--- Supplied information Enclosed Below ---

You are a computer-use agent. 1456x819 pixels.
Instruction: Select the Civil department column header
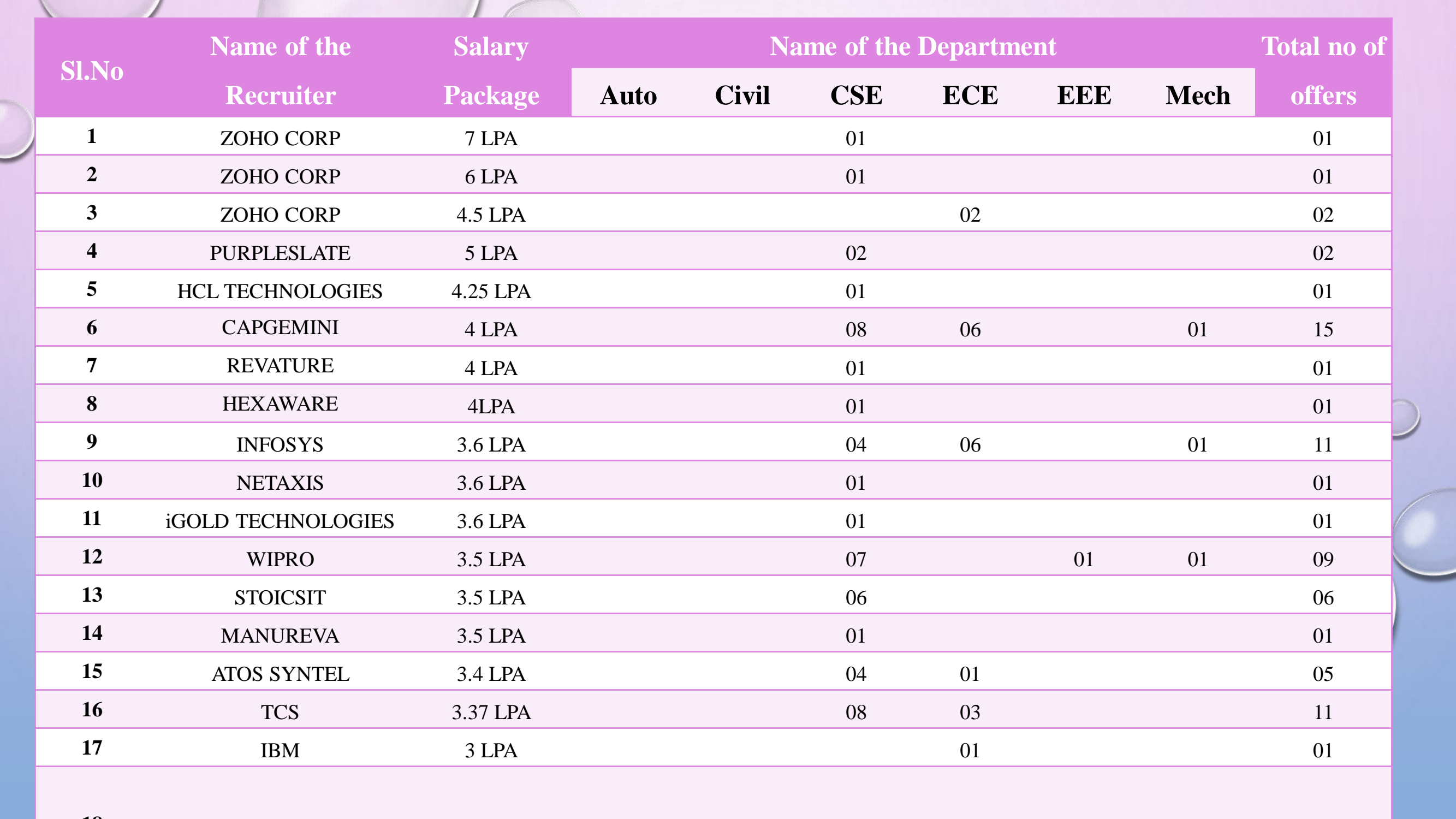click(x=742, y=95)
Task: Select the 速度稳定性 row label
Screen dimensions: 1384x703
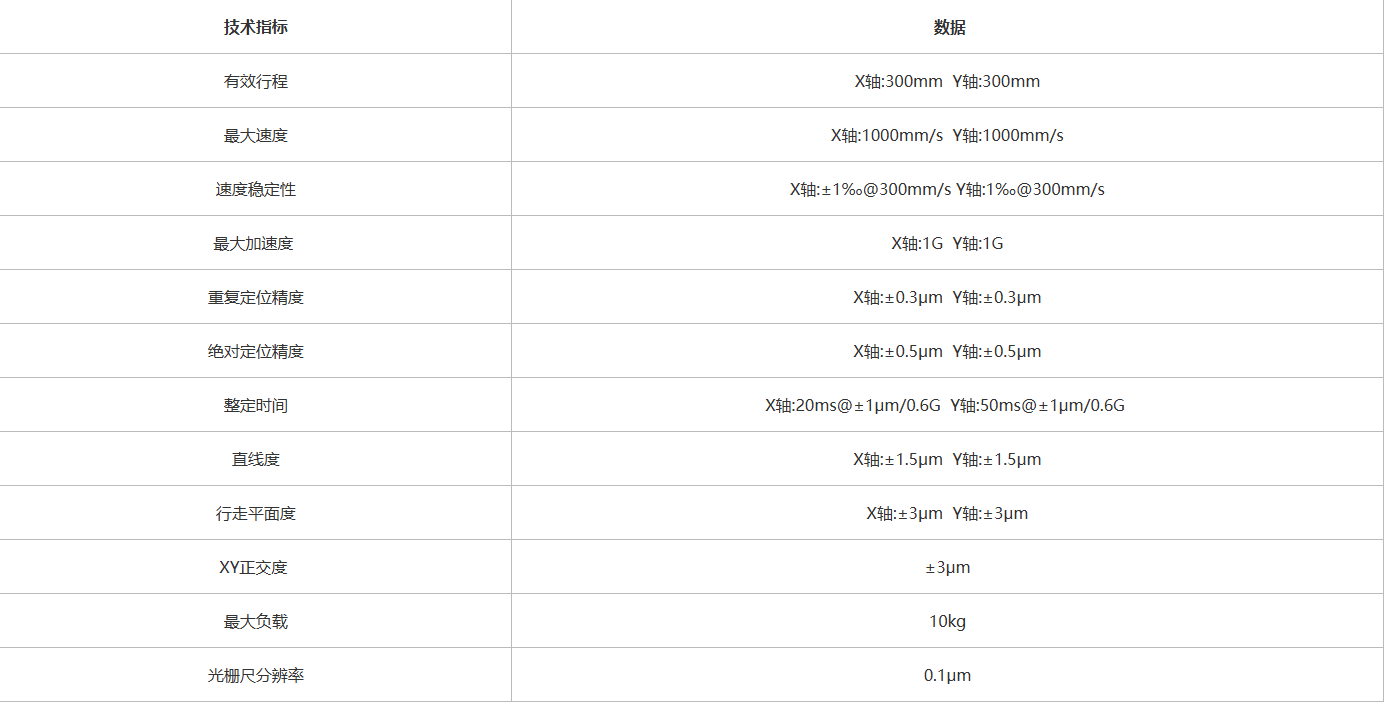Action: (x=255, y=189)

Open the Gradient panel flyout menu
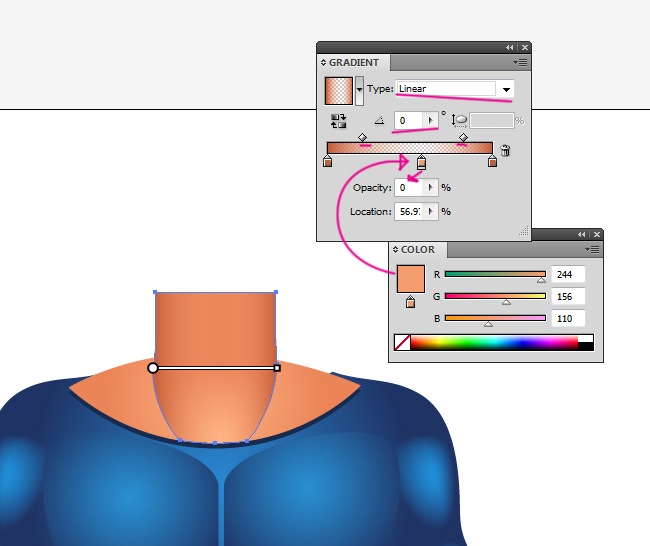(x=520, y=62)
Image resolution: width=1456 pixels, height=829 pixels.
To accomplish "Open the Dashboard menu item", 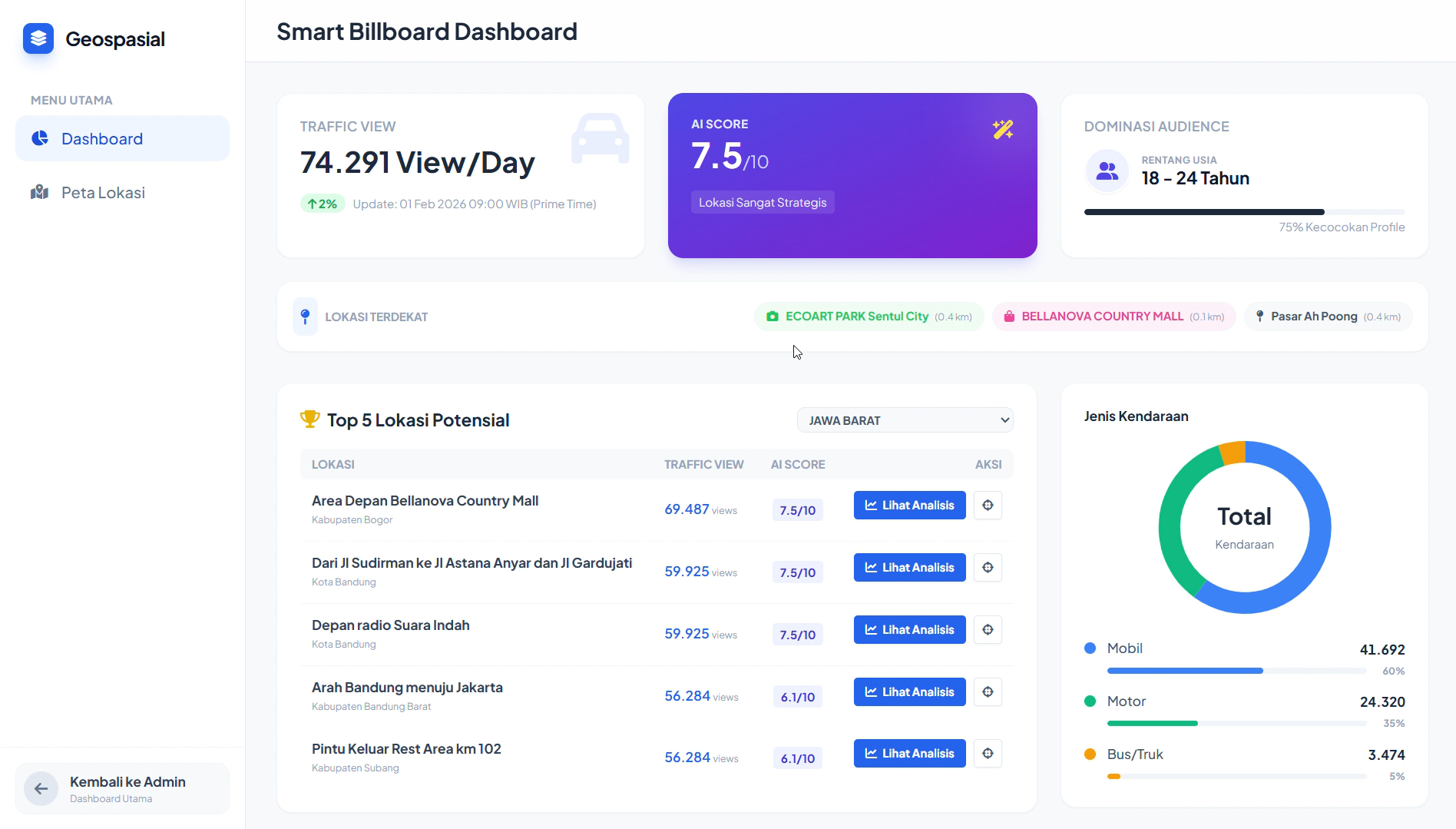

--- End of Enclosed Supplied information ---

The lines to be quoted run from the line containing "Screen dimensions: 1384x703" through the end of the entries above, both included; quote them exactly and leave out any pictures.

Screen dimensions: 1384x703
Action: (x=255, y=189)

Open the Gradient panel flyout menu
(x=520, y=62)
Image resolution: width=1456 pixels, height=829 pixels.
To accomplish "Open the Dashboard menu item", 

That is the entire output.